Coronavirus disease 2019 (Covid-19) is associated with a high incidence of venous and arterial thromboembolic events. Currently, there are no clinical or laboratory markers that predict thrombotic risk. Circulating immature platelets are hyper-reactive platelets, which are associated with arterial thrombotic events. The aim of this study was to assess whether the proportion of circulating immature platelets is associated with disease severity in Covid-19 patients. Patients admitted with Covid-19 disease were prospectively assessed. Immature platelet count (IPC) and immature platelet fraction (IPF) were measured at admission and at additional time points during the hospital course using the Sysmex XN-3000 auto-analyzer.

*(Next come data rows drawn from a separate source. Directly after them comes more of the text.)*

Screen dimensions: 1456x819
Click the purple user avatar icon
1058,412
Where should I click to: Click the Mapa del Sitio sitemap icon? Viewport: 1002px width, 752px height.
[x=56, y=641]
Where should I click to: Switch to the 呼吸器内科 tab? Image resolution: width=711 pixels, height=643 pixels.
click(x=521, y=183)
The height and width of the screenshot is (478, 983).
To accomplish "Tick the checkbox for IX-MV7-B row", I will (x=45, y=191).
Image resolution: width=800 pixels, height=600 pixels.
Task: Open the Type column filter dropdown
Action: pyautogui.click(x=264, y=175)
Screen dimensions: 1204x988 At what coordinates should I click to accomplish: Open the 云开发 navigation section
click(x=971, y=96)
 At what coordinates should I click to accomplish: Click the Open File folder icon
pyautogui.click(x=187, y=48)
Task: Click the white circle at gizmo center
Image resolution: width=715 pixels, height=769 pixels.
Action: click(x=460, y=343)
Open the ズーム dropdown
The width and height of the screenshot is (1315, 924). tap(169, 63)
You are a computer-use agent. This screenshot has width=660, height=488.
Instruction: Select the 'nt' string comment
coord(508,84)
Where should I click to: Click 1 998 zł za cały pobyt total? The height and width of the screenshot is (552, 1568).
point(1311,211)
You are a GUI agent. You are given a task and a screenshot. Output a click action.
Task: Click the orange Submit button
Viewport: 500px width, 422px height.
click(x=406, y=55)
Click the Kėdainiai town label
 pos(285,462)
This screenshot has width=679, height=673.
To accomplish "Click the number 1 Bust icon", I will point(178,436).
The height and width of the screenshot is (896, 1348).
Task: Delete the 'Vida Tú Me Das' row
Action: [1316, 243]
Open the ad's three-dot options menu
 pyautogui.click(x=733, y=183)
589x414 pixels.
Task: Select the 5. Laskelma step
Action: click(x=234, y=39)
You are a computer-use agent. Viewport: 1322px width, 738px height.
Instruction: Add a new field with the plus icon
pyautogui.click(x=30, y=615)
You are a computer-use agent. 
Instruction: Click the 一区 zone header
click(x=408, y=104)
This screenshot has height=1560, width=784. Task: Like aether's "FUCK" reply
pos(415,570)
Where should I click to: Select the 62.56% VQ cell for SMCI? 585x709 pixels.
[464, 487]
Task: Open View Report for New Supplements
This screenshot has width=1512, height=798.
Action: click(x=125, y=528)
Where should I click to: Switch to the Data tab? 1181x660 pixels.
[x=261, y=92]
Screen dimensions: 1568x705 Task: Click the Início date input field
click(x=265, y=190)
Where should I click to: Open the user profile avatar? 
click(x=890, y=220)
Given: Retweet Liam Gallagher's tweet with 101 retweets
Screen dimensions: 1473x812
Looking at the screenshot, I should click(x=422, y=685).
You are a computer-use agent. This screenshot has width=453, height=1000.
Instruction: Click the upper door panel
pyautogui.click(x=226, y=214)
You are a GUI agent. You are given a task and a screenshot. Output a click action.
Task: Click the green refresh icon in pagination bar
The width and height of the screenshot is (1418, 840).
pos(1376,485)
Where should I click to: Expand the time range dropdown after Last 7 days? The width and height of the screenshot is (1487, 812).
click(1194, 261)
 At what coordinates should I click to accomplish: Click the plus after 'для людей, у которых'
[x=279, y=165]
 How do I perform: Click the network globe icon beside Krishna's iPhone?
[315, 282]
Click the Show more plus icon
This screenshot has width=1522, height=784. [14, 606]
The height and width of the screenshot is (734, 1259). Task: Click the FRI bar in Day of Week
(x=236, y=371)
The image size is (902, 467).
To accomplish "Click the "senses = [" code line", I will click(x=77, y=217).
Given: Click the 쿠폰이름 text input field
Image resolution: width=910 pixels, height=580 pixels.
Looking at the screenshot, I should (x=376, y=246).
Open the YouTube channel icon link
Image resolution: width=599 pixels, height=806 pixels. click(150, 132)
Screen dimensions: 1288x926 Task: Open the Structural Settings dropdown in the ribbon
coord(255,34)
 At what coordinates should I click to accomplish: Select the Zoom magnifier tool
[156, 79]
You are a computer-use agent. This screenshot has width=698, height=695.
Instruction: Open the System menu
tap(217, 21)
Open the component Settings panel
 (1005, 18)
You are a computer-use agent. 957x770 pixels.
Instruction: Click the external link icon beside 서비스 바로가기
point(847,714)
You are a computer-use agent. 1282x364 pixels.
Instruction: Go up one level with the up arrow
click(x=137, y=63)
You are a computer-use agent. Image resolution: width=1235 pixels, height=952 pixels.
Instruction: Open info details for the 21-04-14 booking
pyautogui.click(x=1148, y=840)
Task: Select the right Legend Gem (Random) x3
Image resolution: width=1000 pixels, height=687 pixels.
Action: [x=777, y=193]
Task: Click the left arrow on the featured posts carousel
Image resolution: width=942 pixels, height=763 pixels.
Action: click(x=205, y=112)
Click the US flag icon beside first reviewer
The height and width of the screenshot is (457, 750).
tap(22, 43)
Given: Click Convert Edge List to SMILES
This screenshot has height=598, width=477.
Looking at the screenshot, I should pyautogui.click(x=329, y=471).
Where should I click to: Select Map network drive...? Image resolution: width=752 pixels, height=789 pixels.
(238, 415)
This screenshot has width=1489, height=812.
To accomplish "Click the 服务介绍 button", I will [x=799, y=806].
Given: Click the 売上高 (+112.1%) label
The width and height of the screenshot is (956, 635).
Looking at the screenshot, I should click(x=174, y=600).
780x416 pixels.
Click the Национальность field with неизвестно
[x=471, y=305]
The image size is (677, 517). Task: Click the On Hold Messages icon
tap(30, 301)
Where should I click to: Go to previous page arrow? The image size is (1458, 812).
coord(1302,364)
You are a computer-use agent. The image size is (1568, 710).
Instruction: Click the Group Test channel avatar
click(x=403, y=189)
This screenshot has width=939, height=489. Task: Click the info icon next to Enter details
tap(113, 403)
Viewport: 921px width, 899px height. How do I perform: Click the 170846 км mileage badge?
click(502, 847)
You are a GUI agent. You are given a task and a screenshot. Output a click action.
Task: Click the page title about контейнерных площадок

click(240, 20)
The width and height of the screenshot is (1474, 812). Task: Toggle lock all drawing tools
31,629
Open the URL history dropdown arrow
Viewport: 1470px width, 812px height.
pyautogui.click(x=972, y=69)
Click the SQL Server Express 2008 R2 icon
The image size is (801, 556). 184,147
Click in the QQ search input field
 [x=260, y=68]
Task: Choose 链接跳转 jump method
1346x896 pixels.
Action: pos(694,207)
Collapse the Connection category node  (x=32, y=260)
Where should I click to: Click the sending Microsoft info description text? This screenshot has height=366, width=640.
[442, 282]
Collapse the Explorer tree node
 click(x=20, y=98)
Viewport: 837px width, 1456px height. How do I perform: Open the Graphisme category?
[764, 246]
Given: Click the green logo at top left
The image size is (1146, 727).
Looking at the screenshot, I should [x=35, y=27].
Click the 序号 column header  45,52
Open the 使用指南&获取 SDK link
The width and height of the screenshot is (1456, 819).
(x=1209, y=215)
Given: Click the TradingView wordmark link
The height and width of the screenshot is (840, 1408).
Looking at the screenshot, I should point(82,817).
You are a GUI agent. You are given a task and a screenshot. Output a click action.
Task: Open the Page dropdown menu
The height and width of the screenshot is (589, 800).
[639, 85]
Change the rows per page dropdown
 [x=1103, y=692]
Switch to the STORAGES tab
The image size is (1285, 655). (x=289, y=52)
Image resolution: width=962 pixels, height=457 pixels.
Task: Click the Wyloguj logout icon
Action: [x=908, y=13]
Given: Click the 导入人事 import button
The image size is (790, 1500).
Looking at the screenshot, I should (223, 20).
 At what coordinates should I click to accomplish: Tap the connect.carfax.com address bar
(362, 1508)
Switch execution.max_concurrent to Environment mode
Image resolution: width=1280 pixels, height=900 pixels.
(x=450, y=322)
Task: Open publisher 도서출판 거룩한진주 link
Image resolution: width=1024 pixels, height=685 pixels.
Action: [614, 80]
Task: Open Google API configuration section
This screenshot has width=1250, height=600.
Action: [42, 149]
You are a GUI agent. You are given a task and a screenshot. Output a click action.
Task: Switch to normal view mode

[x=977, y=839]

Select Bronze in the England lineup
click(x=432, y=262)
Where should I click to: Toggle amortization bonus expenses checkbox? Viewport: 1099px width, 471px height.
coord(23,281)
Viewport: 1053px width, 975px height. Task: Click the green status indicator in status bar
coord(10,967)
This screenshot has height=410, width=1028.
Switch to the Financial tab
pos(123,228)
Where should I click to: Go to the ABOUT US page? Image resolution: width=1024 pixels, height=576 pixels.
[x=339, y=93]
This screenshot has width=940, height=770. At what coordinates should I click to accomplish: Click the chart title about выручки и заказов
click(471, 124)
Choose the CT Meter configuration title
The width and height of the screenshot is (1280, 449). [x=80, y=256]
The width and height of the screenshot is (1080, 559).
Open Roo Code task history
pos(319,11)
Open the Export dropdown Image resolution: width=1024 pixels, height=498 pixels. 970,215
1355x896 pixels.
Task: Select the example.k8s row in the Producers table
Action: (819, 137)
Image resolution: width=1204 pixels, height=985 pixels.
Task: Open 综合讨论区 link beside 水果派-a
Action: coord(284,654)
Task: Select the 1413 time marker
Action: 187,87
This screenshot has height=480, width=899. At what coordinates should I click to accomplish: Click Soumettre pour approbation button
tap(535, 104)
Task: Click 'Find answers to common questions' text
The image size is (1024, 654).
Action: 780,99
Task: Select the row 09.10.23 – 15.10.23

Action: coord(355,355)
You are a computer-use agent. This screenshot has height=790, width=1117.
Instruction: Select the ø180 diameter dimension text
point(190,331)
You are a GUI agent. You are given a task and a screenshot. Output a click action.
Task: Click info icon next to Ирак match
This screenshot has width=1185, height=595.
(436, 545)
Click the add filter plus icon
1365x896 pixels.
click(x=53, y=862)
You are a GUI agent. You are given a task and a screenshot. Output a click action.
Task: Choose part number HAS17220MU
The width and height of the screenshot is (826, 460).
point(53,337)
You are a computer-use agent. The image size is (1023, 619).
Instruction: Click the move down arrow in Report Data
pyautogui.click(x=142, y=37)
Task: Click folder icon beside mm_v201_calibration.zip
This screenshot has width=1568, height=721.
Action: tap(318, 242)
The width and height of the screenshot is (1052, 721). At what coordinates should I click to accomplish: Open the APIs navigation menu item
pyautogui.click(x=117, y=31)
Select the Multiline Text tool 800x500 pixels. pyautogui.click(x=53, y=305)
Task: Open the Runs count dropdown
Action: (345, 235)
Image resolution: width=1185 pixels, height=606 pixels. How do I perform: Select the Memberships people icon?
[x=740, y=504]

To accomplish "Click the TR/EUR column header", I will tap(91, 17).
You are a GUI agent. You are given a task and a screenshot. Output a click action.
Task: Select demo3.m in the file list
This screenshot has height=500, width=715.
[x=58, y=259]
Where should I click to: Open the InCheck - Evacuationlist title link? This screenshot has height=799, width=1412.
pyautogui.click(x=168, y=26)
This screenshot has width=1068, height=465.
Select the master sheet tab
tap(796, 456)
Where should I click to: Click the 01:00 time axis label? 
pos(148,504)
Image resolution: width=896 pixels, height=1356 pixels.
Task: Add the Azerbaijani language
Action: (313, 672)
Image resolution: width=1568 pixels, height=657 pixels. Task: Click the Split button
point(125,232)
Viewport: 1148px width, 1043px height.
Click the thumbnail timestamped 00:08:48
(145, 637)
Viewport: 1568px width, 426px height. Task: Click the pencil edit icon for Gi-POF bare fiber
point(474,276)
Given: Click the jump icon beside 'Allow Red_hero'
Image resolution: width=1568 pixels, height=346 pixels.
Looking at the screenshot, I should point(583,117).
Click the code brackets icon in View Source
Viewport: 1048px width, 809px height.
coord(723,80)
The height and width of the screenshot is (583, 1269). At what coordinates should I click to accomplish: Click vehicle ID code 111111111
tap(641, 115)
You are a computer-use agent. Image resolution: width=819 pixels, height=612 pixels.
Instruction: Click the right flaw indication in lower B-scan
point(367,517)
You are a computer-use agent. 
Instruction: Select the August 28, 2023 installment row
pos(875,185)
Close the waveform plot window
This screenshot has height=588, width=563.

A total of 136 consecutive patients with Covid-19 were recruited [mean age 60 ± 19 years, 49% woman, 56 (41%) had mild-moderate disease and 80 (59%) had severe disease at presentation]. The median IPF% was higher in patients with severe compared to mild-moderate disease [5.8 (3.9–8.7) vs. 4.2 (2.73–6.45), respectively, p = 0.01]. The maximal IPC value was also higher in patients with severe disease [15 (10.03–21.56), vs 10.9 (IQR 6.79–15.62), respectively, p = 0.001]. Increased IPC was associated with increased length of hospital stay. Patients with severe Covid-19 have higher levels of IPF than patients with mild-moderate disease. IPF may serve as a prognostic marker for disease severity in Covid-19 patients.